La traduction brute est là : oui, les politiques sont prêts. Certains s’y sont déjà mis. Le verrou n’est plus technologique. Il est juridique et moral. Et ce verrou, lentement, commence à céder.
Augustin GARCIA
Où en sont vraiment les avatars politiques dans la sphère publique ?
Indonésie, février 2024. Prabowo Subianto, ex-chef des forces spéciales accusé d’exactions, a troqué son passé pour un corps de papi rondouillard façon peluche. Sa campagne a inondé TikTok d’un avatar cartoon, adorable et docile, calibré pour séduire les jeunes. Le dispositif allait plus loin avec des chatbots pour répondre aux électeurs et des montages IA pour réécrire sa biographie en conte attendrissant.
Même équipe, autre coup. Faire parler le dictateur Suharto, mort depuis 2008. Un fantôme numérique exhortant à voter. Ils ont aussi glissé des enfants générés par IA dans un spot télé, histoire de contourner l’interdiction d’utiliser de vrais mineurs.
Inde, avril à juin 2024. Voix clonées, deepfakes, vidéos truquées à la chaîne. Des partis ont multiplié les versions IA de leurs leaders, traduites dans chaque langue régionale. Certains ont diffusé des messages où des responsables politiques (vivants ou morts) semblaient apporter leur soutien. Plus personne ne savait ce qui relevait du vrai ou du faux.
La frontière entre communication et manipulation s’est évaporée
États-Unis, janvier 2024 puis 2025. Un consultant politique a diffusé un faux message de Joe Biden. La voix clonée du président appelait les électeurs du New Hampshire à rester chez eux. Une tentative assumée de sabotage du vote. La commission fédérale des communications a réagi avec une amende record et l’interdiction des voix clonées dans les appels automatisés.

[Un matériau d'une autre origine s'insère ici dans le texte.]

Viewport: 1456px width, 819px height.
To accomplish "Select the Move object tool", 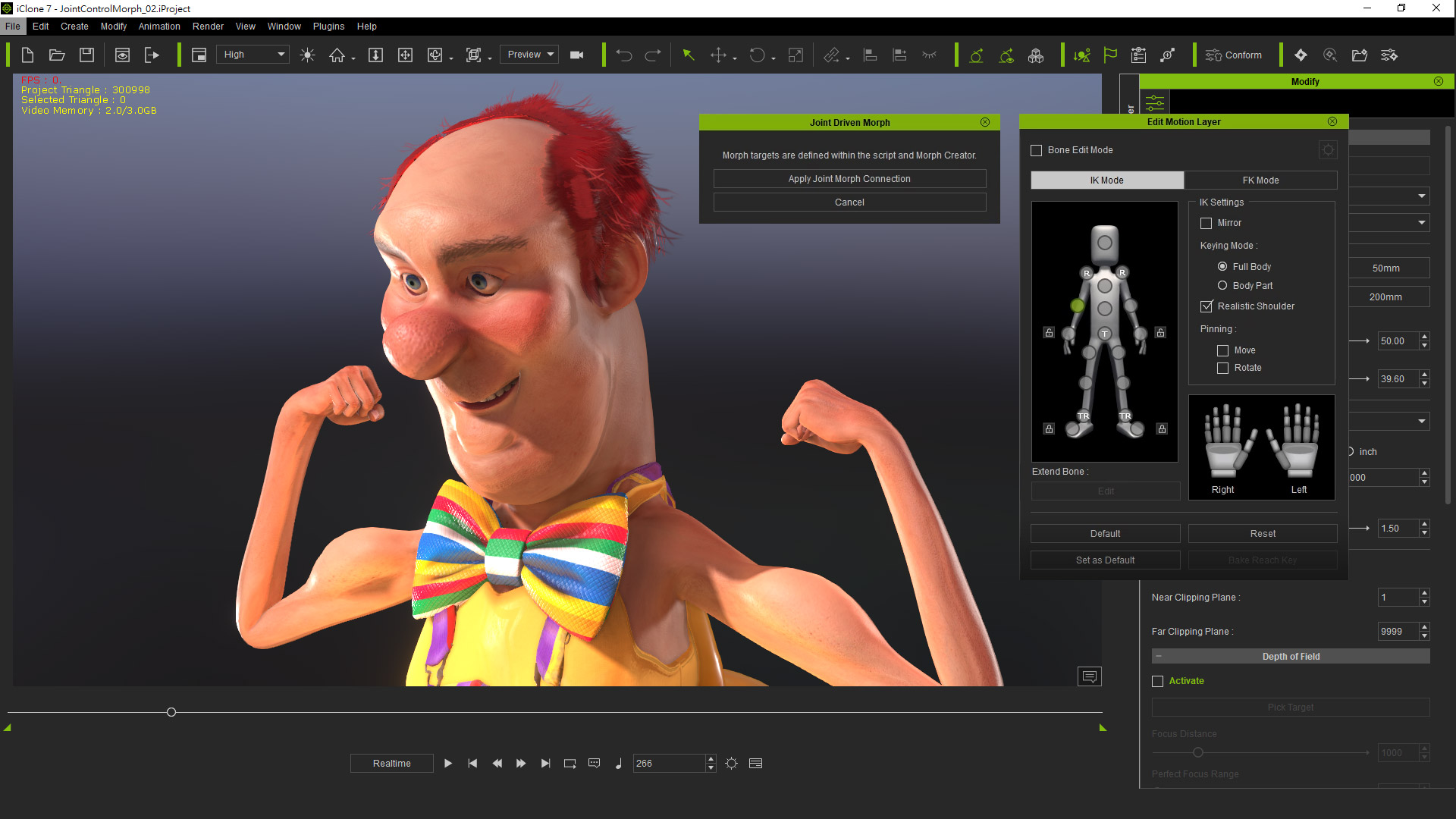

Les clones vocaux parlent déjà à la place d’un président, sans son accord
Royaume-Uni, mai 2025. Nostrada, une startup londonienne, a lancé des avatars interactifs des 650 députés, y compris celui du Premier ministre Keir Starmer. Chaque double virtuel répond aux questions du public, imite le ton, les tics et les éléments de langage. Une promesse de « dialogue direct » entre citoyens et dirigeants, sans humain derrière l’écran.
Autrement dit, on discute déjà avec le pouvoir… sans qu’il soit là. La réponse à « sont-ils prêts ? » : oui. Pas tous, pas partout, mais le verrou mental a sauté.
… et sont même nommés ministres !
Albanie, septembre 2025. Le Premier ministre Edi Rama a nommé Diella, une intelligence artificielle, au rang de ministre chargée des marchés publics. Un avatar à visage humain, sans corps ni fonction physique, censé rendre les appels d’offres « 100 % transparents ». Le pouvoir s’est donc offert son propre membre virtuel, présenté comme incorruptible. L’opposition y voit une mise en scène technologique, un écran de fumée numérique pour masquer l’opacité réelle du système.